Write out the lines word for word, from the first one through the line containing "pyautogui.click(x=1295, y=21)", including that line.

------------------------------------------------------------

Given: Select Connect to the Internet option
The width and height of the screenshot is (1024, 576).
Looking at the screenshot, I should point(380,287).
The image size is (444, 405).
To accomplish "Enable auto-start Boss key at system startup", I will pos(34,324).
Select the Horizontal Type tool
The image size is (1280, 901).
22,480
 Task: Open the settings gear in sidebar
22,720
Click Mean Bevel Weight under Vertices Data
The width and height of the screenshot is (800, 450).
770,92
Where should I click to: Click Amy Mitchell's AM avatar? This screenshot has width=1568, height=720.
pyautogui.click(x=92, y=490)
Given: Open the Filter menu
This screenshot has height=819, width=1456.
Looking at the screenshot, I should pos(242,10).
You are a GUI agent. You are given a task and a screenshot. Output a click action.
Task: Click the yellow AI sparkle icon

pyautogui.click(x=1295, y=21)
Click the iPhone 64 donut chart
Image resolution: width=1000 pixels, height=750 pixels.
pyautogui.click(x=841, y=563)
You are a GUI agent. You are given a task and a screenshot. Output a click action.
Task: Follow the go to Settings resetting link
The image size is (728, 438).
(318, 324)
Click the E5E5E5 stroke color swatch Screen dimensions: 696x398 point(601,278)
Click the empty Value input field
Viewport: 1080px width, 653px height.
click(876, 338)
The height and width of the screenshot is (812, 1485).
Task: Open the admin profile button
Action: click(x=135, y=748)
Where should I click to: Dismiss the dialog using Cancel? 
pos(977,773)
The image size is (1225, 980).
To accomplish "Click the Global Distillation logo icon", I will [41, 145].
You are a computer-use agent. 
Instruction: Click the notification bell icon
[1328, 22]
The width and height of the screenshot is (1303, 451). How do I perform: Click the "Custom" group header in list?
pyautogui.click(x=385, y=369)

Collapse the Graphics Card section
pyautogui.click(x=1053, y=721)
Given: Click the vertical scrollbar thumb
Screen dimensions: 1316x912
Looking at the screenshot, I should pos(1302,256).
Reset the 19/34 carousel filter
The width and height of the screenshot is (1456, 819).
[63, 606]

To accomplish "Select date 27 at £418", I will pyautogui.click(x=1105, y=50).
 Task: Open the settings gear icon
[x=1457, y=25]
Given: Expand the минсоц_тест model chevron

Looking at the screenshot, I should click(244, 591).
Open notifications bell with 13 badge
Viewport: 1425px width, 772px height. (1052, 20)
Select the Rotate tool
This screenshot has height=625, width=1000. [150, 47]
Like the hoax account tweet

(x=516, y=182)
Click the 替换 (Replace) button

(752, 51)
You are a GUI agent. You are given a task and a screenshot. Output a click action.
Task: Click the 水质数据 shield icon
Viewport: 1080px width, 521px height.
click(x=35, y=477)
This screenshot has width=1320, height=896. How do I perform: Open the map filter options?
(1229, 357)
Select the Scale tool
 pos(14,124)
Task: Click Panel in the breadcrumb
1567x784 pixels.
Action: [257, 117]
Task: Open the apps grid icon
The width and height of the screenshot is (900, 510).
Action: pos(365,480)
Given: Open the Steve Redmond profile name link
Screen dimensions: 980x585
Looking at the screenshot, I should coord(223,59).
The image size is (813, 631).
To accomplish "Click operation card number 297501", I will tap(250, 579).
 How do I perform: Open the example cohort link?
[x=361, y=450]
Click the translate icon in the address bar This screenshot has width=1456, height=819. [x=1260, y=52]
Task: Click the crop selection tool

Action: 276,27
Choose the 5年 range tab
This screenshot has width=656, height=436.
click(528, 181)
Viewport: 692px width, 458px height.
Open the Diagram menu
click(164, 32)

------------------------------------------------------------

* **The reply**
Given: Select Connect to the Internet option
The width and height of the screenshot is (1024, 576).
Looking at the screenshot, I should point(380,287).
The image size is (444, 405).
To accomplish "Enable auto-start Boss key at system startup", I will pos(34,324).
Select the Horizontal Type tool
The image size is (1280, 901).
22,480
 Task: Open the settings gear in sidebar
22,720
Click Mean Bevel Weight under Vertices Data
The width and height of the screenshot is (800, 450).
770,92
Where should I click to: Click Amy Mitchell's AM avatar? This screenshot has width=1568, height=720.
pyautogui.click(x=92, y=490)
Given: Open the Filter menu
This screenshot has height=819, width=1456.
Looking at the screenshot, I should pos(242,10).
You are a GUI agent. You are given a task and a screenshot. Output a click action.
Task: Click the yellow AI sparkle icon

pyautogui.click(x=1295, y=21)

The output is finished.